Hijab dalam ilmu waris Islam mengacu pada ketidakmampuan seseorang untuk menerima bagian warisan yang seharusnya dapat diterimanya karena adanya ahli waris yang lebih dekat hubungannya dengan si almarhum. Dalam konteks ini, hijab dibagi menjadi dua jenis, yaitu hijab hirmân dan hijab nuqshân.
Hijab hirmân merujuk pada situasi di mana seseorang benar-benar tidak dapat menerima bagian waris secara keseluruhan, misalnya cucu laki-laki yang tidak bisa menerima warisan jika bersama dengan anak laki-laki si almarhum. Sementara hijab nuqshân terjadi saat seorang ahli waris terhalang untuk menerima bagian penuh dari warisannya karena adanya ahli waris lain.

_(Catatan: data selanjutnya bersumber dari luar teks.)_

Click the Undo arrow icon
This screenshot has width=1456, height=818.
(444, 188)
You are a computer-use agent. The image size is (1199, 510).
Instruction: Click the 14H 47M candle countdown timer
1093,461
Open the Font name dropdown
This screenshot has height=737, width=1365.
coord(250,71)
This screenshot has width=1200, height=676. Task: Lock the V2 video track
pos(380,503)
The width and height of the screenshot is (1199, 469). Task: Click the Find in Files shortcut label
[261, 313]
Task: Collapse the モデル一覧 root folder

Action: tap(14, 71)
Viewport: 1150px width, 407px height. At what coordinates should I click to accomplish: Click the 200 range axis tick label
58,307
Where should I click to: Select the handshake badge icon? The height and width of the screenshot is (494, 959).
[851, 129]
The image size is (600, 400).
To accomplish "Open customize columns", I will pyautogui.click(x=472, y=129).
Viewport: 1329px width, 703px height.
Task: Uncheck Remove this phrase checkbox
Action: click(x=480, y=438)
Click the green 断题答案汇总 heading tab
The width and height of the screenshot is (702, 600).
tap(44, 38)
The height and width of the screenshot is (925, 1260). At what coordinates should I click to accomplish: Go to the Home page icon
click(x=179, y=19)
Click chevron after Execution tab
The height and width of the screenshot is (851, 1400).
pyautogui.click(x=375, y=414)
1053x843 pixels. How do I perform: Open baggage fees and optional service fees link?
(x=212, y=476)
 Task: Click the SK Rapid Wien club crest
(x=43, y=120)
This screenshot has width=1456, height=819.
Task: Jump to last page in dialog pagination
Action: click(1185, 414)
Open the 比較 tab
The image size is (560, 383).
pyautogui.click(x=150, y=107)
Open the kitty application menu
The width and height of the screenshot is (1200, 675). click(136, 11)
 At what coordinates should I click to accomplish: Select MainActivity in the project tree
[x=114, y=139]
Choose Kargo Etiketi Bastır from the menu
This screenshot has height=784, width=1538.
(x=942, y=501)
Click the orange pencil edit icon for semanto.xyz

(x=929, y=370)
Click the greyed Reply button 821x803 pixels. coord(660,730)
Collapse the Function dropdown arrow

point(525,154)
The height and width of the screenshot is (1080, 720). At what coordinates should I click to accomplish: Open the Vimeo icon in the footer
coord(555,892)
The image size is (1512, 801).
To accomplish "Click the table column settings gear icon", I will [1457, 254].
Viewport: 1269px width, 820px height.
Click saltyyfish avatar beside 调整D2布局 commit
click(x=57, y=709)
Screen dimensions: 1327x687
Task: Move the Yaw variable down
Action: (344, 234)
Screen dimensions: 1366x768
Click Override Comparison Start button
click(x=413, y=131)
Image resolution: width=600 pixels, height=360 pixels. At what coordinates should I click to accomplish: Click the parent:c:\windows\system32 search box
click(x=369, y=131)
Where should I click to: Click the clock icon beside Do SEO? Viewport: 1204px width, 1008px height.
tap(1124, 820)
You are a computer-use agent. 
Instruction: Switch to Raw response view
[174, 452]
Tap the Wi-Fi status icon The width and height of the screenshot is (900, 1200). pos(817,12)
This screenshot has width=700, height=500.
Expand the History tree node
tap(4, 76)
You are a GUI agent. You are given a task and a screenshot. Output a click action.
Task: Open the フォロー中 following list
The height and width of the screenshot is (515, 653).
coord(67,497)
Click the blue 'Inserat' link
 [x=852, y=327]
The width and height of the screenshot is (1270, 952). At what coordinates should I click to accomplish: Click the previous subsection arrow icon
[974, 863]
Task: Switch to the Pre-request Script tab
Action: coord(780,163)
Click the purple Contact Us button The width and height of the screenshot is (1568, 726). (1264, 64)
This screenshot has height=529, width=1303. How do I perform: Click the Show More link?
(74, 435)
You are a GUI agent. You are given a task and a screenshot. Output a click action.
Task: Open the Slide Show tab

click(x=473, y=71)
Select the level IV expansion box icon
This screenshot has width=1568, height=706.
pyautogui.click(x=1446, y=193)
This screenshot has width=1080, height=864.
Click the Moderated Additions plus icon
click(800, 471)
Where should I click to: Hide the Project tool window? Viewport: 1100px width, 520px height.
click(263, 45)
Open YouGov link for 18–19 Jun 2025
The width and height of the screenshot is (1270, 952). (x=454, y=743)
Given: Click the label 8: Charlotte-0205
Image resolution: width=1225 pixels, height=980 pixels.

Dalam ilmu waris, hanya enam ahli waris yang tidak terkena hijab hirmân, yaitu bapak, ibu, anak laki-laki, anak perempuan, suami, dan istri. Sementara ahli waris lain dapat mengalami hijab secara mutlak. Contohnya adalah kakek yang terhalang jika bersamaan dengan bapak si almarhum, nenek jika bersamaan dengan ibu almarhum, dan cucu laki-laki dari anak laki-laki jika bersamaan dengan anak laki-laki almarhum.
Selain itu, terdapat juga kasus di mana seseorang tidak dapat menerima warisan karena sifat tertentu yang dimilikinya, seperti orang yang membunuh si almarhum, orang kafir, dan budak. Mereka yang termasuk dalam kategori tersebut tidak berhak menerima warisan meskipun seharusnya menjadi ahli waris.
Penting untuk dipahami bahwa hijab dalam ilmu waris Islam memiliki aturan yang jelas dan kompleks yang menentukan siapa saja yang berhak menerima warisan dan dalam kondisi apa seseorang dapat terhalang untuk menerimanya. Hal ini menunjukkan pentingnya pemahaman mendalam terkait hukum waris dalam Islam untuk menjaga keadilan dan ketentraman dalam pembagian harta warisan.
Dengan pemahaman yang baik mengenai hijab dalam ilmu waris, diharapkan kita dapat menghindari konflik dan ketidakadilan dalam proses pembagian harta warisan sesuai dengan ajaran Islam yang mengatur hal tersebut secara detail dan komprehensif.